━━━ MATERIAL TO PROCESS ━━━

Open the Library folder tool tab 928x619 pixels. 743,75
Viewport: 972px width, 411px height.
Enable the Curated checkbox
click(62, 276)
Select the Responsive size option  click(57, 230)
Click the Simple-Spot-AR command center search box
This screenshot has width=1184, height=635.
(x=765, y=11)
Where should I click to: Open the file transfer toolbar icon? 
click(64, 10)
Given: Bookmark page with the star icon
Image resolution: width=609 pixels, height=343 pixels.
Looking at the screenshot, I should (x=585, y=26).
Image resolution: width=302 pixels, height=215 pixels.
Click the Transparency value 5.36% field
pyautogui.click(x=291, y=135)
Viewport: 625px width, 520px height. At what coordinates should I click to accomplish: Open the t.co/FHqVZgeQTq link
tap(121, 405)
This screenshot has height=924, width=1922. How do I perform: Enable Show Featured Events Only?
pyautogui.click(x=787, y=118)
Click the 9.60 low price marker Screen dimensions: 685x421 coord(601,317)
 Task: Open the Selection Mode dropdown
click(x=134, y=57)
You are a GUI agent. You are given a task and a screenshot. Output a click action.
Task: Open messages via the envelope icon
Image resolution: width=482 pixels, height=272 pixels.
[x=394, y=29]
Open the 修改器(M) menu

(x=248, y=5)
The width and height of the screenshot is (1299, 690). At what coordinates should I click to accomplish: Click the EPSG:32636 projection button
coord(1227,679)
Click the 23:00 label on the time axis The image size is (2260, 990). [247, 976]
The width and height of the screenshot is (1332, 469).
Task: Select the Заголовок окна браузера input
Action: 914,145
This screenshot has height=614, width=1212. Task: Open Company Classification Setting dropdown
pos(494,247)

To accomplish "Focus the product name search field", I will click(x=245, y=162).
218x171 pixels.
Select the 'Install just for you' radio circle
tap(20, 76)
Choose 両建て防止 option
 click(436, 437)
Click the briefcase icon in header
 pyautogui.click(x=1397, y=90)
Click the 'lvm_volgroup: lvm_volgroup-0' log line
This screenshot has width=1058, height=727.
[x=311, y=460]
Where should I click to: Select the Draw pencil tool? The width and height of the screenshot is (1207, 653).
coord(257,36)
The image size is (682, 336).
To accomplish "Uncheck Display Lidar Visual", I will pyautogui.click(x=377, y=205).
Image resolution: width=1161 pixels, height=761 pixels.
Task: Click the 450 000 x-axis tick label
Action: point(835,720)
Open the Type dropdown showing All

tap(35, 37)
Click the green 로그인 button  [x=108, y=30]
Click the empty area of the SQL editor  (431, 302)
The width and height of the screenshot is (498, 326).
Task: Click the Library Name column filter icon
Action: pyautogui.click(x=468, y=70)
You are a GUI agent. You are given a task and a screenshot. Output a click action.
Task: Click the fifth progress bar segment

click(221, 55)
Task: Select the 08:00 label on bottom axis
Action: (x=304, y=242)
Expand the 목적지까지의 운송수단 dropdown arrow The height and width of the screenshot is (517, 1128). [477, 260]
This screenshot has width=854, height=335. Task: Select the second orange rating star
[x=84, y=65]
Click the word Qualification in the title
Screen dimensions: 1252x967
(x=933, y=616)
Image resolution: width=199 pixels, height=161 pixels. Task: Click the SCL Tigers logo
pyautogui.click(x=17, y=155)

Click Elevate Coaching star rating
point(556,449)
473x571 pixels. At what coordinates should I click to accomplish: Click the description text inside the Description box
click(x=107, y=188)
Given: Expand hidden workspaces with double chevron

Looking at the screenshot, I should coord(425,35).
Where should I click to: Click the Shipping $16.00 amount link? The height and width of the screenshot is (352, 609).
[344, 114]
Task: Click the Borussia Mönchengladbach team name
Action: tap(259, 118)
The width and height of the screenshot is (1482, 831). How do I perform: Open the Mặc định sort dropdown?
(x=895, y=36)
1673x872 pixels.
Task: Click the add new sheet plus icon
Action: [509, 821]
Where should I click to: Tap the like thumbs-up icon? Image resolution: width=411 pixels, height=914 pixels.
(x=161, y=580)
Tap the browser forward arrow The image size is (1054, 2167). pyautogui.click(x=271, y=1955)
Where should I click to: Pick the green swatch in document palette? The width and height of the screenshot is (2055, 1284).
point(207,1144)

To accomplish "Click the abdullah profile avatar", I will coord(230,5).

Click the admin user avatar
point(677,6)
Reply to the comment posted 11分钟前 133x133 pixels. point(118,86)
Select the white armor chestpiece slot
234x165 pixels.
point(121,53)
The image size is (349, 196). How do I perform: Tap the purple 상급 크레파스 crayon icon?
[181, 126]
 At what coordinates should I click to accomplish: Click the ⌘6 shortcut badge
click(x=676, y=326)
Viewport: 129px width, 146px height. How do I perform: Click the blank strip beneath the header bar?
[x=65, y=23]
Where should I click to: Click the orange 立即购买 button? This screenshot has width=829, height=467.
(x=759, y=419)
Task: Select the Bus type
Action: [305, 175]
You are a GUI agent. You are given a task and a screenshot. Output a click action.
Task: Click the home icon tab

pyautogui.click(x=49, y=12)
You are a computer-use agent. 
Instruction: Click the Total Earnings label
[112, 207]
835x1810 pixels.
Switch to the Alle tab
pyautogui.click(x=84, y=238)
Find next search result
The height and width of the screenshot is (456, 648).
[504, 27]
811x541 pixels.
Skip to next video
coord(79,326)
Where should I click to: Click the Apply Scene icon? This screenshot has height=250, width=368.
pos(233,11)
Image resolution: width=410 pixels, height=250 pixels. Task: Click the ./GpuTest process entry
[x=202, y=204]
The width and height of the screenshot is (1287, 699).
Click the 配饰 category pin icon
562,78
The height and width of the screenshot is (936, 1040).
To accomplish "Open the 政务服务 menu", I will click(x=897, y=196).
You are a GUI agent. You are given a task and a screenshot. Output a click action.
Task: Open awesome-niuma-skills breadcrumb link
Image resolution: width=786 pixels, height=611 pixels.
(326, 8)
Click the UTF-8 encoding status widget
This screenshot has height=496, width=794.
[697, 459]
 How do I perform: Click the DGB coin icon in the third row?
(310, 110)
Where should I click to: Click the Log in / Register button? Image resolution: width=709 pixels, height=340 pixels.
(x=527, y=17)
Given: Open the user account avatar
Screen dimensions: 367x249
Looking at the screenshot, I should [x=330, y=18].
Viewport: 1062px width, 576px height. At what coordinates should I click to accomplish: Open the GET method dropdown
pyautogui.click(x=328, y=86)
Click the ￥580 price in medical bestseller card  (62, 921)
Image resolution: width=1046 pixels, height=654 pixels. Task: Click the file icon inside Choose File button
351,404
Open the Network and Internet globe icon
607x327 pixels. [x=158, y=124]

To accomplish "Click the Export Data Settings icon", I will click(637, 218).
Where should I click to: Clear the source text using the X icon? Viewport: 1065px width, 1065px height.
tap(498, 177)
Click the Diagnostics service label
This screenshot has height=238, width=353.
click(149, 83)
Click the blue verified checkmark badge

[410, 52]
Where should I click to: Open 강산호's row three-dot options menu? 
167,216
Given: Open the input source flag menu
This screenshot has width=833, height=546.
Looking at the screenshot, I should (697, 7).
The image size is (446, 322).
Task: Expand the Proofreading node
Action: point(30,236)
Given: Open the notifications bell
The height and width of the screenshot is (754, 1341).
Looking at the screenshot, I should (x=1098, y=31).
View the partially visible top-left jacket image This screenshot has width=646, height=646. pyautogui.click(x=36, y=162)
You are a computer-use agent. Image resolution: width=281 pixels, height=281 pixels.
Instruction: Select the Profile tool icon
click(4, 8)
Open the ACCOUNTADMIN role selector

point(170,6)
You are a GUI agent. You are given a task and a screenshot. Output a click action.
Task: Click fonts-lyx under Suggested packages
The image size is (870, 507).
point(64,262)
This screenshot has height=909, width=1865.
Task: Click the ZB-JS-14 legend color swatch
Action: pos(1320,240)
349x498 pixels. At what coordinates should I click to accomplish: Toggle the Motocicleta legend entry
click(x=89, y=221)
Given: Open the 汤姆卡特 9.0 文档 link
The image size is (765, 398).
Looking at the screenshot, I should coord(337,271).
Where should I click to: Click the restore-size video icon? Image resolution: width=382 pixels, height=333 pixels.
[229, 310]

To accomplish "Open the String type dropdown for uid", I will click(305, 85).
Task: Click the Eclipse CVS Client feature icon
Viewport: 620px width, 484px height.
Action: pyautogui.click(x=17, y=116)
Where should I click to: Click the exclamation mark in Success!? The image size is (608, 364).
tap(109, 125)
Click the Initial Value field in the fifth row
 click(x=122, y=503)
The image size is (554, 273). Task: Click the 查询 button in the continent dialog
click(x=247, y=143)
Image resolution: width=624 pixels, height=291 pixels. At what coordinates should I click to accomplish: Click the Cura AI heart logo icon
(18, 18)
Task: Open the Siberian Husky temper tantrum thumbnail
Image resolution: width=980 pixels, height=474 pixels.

━━━

## [EXERCISE PROMPT]
Quote the records word for word, from the first line through the line that contains "coord(1227,679)", including both of those lines.

## [RESPONSE]
Open the Library folder tool tab 928x619 pixels. 743,75
Viewport: 972px width, 411px height.
Enable the Curated checkbox
click(62, 276)
Select the Responsive size option  click(57, 230)
Click the Simple-Spot-AR command center search box
This screenshot has width=1184, height=635.
(x=765, y=11)
Where should I click to: Open the file transfer toolbar icon? 
click(64, 10)
Given: Bookmark page with the star icon
Image resolution: width=609 pixels, height=343 pixels.
Looking at the screenshot, I should (x=585, y=26).
Image resolution: width=302 pixels, height=215 pixels.
Click the Transparency value 5.36% field
pyautogui.click(x=291, y=135)
Viewport: 625px width, 520px height. At what coordinates should I click to accomplish: Open the t.co/FHqVZgeQTq link
tap(121, 405)
This screenshot has height=924, width=1922. How do I perform: Enable Show Featured Events Only?
pyautogui.click(x=787, y=118)
Click the 9.60 low price marker Screen dimensions: 685x421 coord(601,317)
 Task: Open the Selection Mode dropdown
click(x=134, y=57)
You are a GUI agent. You are given a task and a screenshot. Output a click action.
Task: Open messages via the envelope icon
Image resolution: width=482 pixels, height=272 pixels.
[x=394, y=29]
Open the 修改器(M) menu

(x=248, y=5)
The width and height of the screenshot is (1299, 690). At what coordinates should I click to accomplish: Click the EPSG:32636 projection button
coord(1227,679)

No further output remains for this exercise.